Research Interests

My research is motivated by the goal of creating intelligent systems with an emphasis on learning, which facilitates adaptation to unknown environments. My primary area of research is machine learning and robotics; more specifically, my research focuses on bipedal locomotion and object manipulation and makes contributions to the fields of 3D image processing, reinforcement learning, dynamical systems and optimal control. Some discriptions from my previous projects are presented below and some of their source code can be found on my Github.

Video Highlights

Robotic grasping and object recognition were used to serve a meal on the table. More information can be found in the paper with the title of "Object Learning and Grasping Capabilities for Robotic Home Assistants" in RoboCup 2016 book.


Grasping and manipulation capabilities along with autonomous navigation and localization were developed to be used by a wheelchair-mounted robotic arm to serve patients.

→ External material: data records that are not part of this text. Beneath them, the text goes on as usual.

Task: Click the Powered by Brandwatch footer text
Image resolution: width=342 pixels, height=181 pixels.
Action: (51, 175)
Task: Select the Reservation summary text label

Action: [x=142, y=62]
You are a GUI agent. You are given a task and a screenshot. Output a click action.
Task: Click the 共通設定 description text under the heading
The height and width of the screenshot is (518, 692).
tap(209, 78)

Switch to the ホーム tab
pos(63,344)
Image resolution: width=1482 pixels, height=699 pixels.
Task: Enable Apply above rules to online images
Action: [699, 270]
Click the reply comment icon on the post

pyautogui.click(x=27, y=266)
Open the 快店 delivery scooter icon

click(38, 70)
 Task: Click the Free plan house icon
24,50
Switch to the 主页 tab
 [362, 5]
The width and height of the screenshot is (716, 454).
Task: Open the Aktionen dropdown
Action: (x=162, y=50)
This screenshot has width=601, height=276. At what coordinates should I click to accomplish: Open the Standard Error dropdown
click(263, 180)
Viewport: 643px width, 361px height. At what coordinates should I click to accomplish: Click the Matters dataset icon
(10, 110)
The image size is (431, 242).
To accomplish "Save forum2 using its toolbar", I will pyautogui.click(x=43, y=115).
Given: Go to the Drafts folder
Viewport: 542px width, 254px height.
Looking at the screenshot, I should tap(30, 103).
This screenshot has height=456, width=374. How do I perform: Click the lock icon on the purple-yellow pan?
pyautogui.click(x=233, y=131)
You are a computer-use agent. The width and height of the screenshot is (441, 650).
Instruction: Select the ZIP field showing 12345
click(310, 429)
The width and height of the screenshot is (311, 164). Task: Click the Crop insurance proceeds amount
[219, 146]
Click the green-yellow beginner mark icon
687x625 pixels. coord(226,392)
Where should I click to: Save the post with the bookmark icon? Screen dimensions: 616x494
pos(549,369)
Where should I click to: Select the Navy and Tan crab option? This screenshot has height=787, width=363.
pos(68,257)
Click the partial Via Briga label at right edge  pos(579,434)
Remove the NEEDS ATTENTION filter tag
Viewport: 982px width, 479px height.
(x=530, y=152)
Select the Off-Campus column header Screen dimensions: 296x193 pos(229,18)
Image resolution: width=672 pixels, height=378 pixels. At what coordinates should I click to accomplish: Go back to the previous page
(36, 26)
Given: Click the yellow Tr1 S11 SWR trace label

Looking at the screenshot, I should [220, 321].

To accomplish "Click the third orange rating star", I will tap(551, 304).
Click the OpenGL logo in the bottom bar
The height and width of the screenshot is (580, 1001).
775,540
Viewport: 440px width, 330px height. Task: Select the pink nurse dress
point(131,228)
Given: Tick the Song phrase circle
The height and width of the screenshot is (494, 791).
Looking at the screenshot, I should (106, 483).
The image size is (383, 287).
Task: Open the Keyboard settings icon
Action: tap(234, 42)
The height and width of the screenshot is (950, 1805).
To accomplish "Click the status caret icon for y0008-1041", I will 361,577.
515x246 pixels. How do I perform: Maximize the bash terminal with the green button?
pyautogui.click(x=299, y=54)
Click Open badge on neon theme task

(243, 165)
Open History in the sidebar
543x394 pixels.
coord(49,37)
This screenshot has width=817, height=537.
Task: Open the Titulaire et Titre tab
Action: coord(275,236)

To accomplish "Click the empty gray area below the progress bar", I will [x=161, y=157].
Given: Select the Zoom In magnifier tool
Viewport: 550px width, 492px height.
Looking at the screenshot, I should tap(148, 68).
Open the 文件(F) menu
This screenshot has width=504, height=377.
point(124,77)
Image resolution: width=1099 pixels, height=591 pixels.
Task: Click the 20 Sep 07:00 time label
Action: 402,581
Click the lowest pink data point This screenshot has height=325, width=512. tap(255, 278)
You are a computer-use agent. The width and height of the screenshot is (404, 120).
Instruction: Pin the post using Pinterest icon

A Kinesthetic learning approach is used to grasp an object. By leaning the object visual features the robot is able to grasp familiar objects. More information can be found in the paper with the title of "Learning to Grasp Familiar Objects using Object View Recognition and Template Matching" in Proceedings of the IEEE/RSJ International Conference on Intelligent Robots and Systems (IROS 2016).


The perception, manipulation, and planning capabilities were developed to be used in the European Robotic Challenge (EuRoC). The developed approach proved to be quite robust and efficient, which allowed us to rank first in the Benchmarking phase. The further results will appear in the paper with the title of "Skill-based Anytime Agent Architecture for Logistics and Manipulation Tasks" at ICARSC 2017.


In this video, I use an interactive object view recognition approach and a similarity metric to grasp familiar objects. The object view rcognition can learn and recognize object views in an open-ended learning manner. This demonstrated experimental results reveal the high reliability of the developed approach.


In my internship project for Open Source Robotics Foundation (OSRF), I developed a Gazebo framework to simulate the RoboCup soccer environment. This project was funded by Google Summer of Code 2015 that its description can be found here. As a test bed, a sample soccer agent had been developed so that its main task is to walk in Gazebo environment. The source code of this project can be found in this link.


Walking using variable hip height vs. walking using fixed hip height. The result of an study to generate an energy efficient walking using ZMP based approaches. For more information please see this paper.


Fast walking experiment using a ZMP based approach and variable hip height. The result of an study on how the robot can learn to walk fast. More information can be found in the this paper.


Development of an omnidirectional walk engine for soccer humanoid robots using a ZMP based approach. Here is the video that shows our robot performing omnidirectional walking both in simulation and real robots. More information can be found in these papers [1] and [2].


Our team, FCPortugal, participated in the soccer simulation 3D league which was held in international RoboCup competition, Netherlands, June 2013. Some of the soccer skills of the robots are highlighted during the first half of the match against SEU team (From China), It should be mentioned that all of the soccer behaviours and skills from lowest level to highest level have been implemented form the scratch by the FCPortugal team members. For more information, please check this paper.


Soccer skills for our humanoid team: Nao robots play soccer in the quarter final of the Robocup German Open competition 2012


Results form the research done about model-free walking approaches and bridging the gap between simulation and reality. Stochastic optimization had been used to control the humanoid robot biped locomotion. More information can be found in this paper.